*STUDY TEXT*.
--

Understanding antiviral stress granule (AVG) formation to develop a broad spectrum antiviral therapy (POWELL_U17DTP)

Lead Research Organisation: University of East Anglia
Department Name: Graduate Office

Abstract

The recent outbreaks of harmful viruses such as Zika virus and Chikungunya virus around the world have shown the need for rapid and effective antiviral therapies. Even when vaccines are available, they take time to work, they are virus specific and they are expensive and time-consuming to administer. In this project, we will investigate how viruses are sensed by activation of the stress response in cells and try to identify small molecule inhibitors of stress which may act as a potent anti-viral drugs common to all types of virus. The stress response forms cytoplasmic protein aggregates called stress granules to halt protein translation and hence virus replication. Viruses have evolved strategies to overcome these granules, but recently a new type of antiviral granule (AVG) has been identified that we hope to exploit. In this project you will characterize AVGs using confocal live cell imaging, proteomic and translatome analysis. You will use high throughput DNA sequencing and bioinformatic techniques to identify global cell gene expression to find out important aways to amplify the antiviral response in cells.

Publications

10 25 50
 
Description Sindbis virus (SINV) is a significant pathogen whose infection is known to induce the activation of elF2a, which in turn leads to the formation of stress granules. Stress granules are cytoplasmic pools of stalled transcripts, their formation being an antiviral response to infection. SINV also activates autophagy, a fundamental cellular process whereby the cell partitions and catabolises portions of itself in response to stress and infection. In our paper we showed a key player in autophagy, the protein ATG16L1 regulates elF2a activation as well as the translation of viral proteins and stress granule formation. The presence of ATG16L1 increases elF2a activation but also increases viral protein synthesis, which suggests that the virus can circumvent the antiviral nature of stress granules and still replicate. Removal of the ATG16L1 protein reversed these effects and also caused a overexpression of IFNBa and ISGs, which are antiviral cytokines. Overall ATG16L1 appears to be pro-viral for the SINV, aiding its replication even though it induces stress granule formation.
Exploitation Route Stress granules are antiviral and inducing them could in some cases lead to attenuation of viral replication. This, therefore, offers a new avenue for the development of novel therapeutic interventions to viral disease, with these possible therapeutics being broad spectrum.

--

*EXTRACTED ENTRIES*.
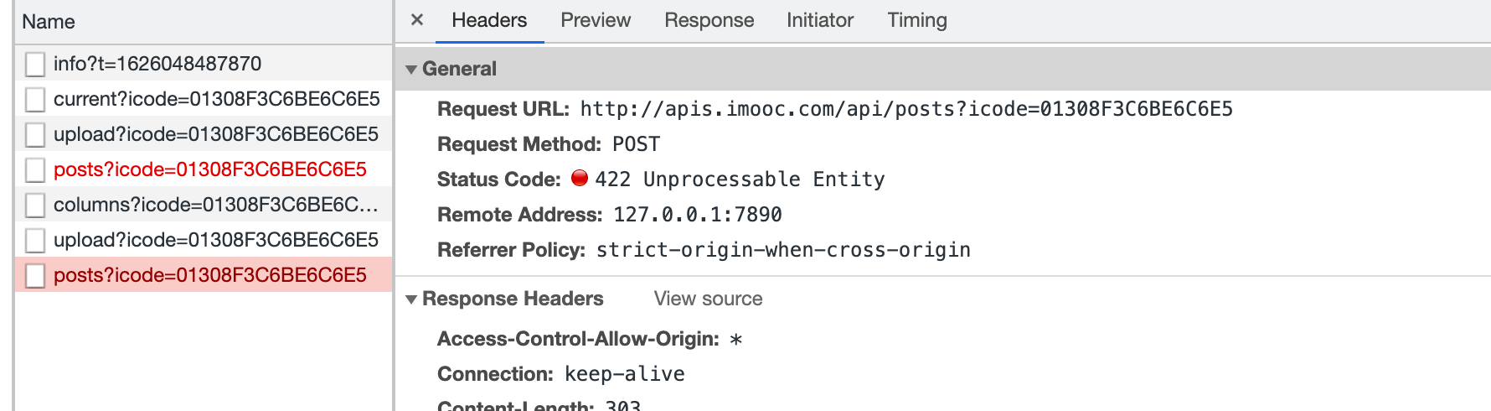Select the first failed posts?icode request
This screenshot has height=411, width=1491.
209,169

--

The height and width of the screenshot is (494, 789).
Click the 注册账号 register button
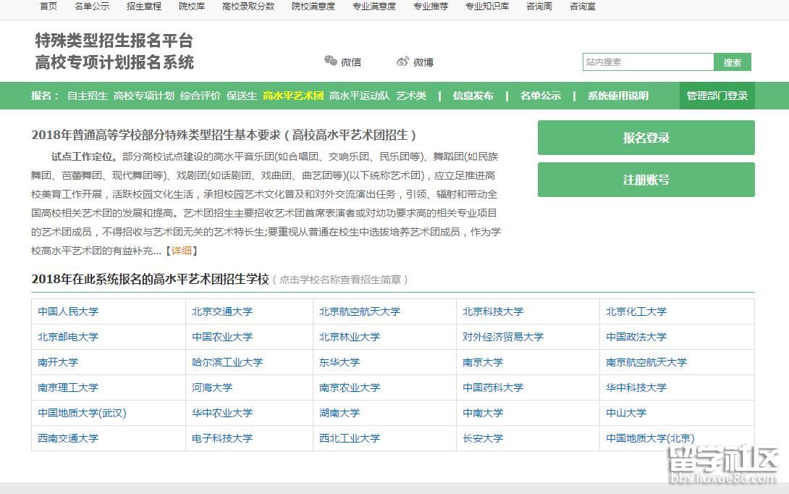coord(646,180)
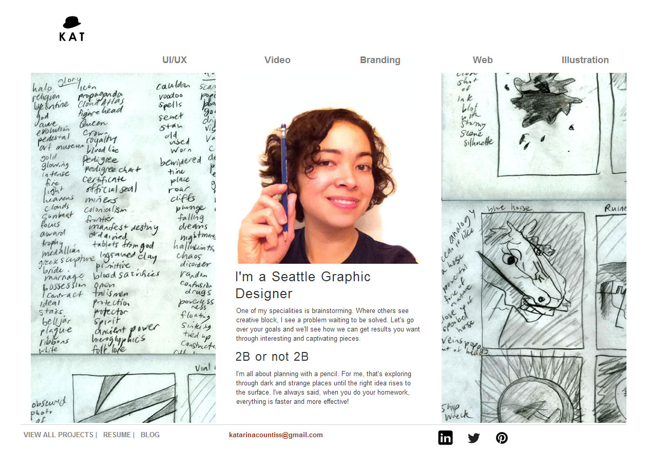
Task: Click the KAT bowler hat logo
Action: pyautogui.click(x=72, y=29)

--

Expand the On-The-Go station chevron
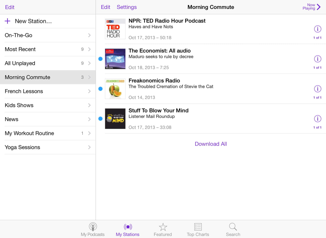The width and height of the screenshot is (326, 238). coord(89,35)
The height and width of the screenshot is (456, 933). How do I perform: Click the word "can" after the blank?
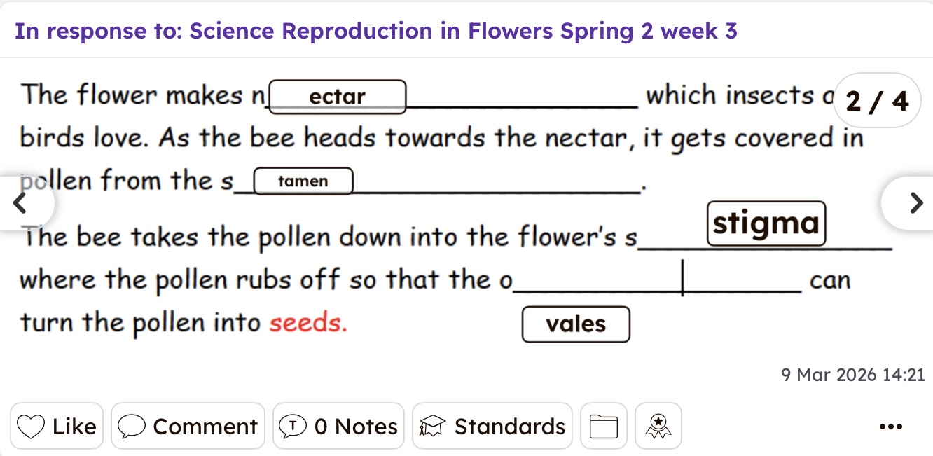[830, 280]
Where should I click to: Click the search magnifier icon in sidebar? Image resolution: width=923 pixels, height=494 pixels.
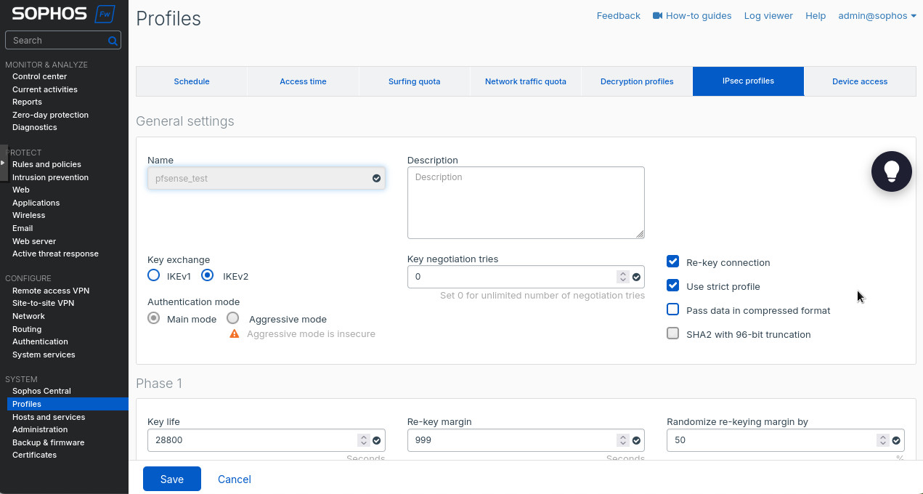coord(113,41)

--

*BRIEF*.
Return the part of the antiviral stress granule project text above from "Exploitation Route Stress" to "being broad spectrum.", copied word for word.

*RESULT*.
Exploitation Route Stress granules are antiviral and inducing them could in some cases lead to attenuation of viral replication. This, therefore, offers a new avenue for the development of novel therapeutic interventions to viral disease, with these possible therapeutics being broad spectrum.